Bully - Suffern,NY

Updated on September 14, 2011
M.M. asks from Huntington Station, NY
17 answers

With a brief description of my situations, has anyone ever had their child be taunted and emotionally abused by a bully who then lies to his parents and others saying it is his victim that's doing it to HIM?I guess to garner sympathy? I have a son who has to contend with this kid who is over a year older making up lies and rumors about my son. How do I know this? Because my son told me his friend who is also in 4th grade with this kid told him lies and "very specific" things about my son. The kid who told my son says he doesn't believe any of it and that this kid is a jerk and a liar. My son had been friendly with his bully previously but we had to end the friendship because this kid was always smacking him and being mean and had done something suggestively in a sexual nature much of what I was unaware of until my son told me after the fact. I think he is telling other kids and his parents that it's my son who has been sexually suggestive. That is a BIG problem. This is what he does, he says or does something inappropriate and if caught he says my son told him that info.

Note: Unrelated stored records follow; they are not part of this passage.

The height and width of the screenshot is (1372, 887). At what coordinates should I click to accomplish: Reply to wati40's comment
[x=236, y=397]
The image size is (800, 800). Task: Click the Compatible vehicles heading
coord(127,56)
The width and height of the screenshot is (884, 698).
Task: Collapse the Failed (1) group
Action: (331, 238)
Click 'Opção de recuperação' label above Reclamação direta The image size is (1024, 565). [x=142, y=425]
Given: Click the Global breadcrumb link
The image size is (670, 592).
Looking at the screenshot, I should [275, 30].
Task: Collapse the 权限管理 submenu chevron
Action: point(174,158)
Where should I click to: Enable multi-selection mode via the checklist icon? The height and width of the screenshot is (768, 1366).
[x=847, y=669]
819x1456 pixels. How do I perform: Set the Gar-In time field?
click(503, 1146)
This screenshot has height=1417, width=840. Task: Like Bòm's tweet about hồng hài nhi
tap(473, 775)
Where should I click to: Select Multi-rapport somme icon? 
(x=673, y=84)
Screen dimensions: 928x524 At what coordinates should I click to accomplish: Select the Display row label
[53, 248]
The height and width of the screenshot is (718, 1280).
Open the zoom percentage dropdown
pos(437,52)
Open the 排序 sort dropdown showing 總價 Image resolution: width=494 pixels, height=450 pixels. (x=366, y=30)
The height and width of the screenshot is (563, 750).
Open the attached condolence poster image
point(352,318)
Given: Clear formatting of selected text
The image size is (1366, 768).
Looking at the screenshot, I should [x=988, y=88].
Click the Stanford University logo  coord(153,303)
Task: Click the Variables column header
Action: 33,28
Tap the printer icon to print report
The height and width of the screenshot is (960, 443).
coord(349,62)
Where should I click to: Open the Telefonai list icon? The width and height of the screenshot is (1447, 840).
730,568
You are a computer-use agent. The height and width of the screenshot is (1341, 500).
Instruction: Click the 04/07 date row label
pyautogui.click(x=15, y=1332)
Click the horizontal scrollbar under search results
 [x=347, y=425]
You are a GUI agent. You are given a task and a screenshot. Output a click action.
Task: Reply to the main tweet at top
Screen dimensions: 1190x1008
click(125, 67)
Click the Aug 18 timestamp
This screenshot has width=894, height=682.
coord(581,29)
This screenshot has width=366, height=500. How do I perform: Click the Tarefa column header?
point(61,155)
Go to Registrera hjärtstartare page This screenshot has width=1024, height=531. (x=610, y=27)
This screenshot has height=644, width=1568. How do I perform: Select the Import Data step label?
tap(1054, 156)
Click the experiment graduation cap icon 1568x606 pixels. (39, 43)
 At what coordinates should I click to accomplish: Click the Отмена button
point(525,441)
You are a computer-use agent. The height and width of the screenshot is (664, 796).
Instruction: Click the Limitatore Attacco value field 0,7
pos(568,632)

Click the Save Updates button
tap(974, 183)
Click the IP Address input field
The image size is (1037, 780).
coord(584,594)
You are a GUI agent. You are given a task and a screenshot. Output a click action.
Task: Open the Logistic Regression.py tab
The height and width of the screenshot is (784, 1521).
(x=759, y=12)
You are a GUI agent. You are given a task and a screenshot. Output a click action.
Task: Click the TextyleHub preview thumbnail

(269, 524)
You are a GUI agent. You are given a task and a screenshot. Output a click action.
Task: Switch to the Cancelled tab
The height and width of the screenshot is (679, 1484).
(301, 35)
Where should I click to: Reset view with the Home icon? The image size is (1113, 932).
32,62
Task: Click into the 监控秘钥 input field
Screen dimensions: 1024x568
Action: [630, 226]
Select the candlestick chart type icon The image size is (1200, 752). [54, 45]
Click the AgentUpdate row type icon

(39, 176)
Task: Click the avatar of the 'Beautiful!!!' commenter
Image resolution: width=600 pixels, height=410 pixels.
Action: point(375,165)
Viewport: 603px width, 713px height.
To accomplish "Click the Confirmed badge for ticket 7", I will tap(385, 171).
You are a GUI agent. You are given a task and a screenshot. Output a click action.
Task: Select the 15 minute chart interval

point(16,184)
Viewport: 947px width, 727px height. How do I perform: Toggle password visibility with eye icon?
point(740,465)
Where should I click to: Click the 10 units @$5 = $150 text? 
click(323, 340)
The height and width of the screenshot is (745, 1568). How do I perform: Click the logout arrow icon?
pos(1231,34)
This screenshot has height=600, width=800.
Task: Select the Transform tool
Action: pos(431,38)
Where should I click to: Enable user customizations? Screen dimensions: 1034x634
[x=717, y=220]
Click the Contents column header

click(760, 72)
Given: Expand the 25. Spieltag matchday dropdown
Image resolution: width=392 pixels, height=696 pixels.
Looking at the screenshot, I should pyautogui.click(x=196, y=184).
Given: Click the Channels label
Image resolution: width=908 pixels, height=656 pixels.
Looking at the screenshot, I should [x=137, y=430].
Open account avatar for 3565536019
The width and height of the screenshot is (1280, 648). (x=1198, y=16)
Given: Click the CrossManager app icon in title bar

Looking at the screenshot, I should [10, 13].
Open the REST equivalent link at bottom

Someone suggested CPS. I won't do that. I am confident these parents aren't abusive in that way, this the oldest of 3. He is mean and has put my son center and forefront on his bully screen.
Probably because he ended the friendship which i am so proud of him for. I have witnessed the taunting myself as the kid only does it when he thinks no one is watching. Very calculating. Then actually puts on the drama that my son is the instigator. Don't want to go to principal because that involves the parents and he said he said situation. and they will never entertain the notion their kid would be doing this. How can I turn the tables other than try to catch this kid in action? My son is just turned 8. This kid is almost 9 1/2 and in 4th grade. Talking to parents not an option. Already tried to address a situation with them in the past that essentially started this whole bullying thing because they asked the kid about it and he think my son ratted on him. They believe their son.

What can I do next?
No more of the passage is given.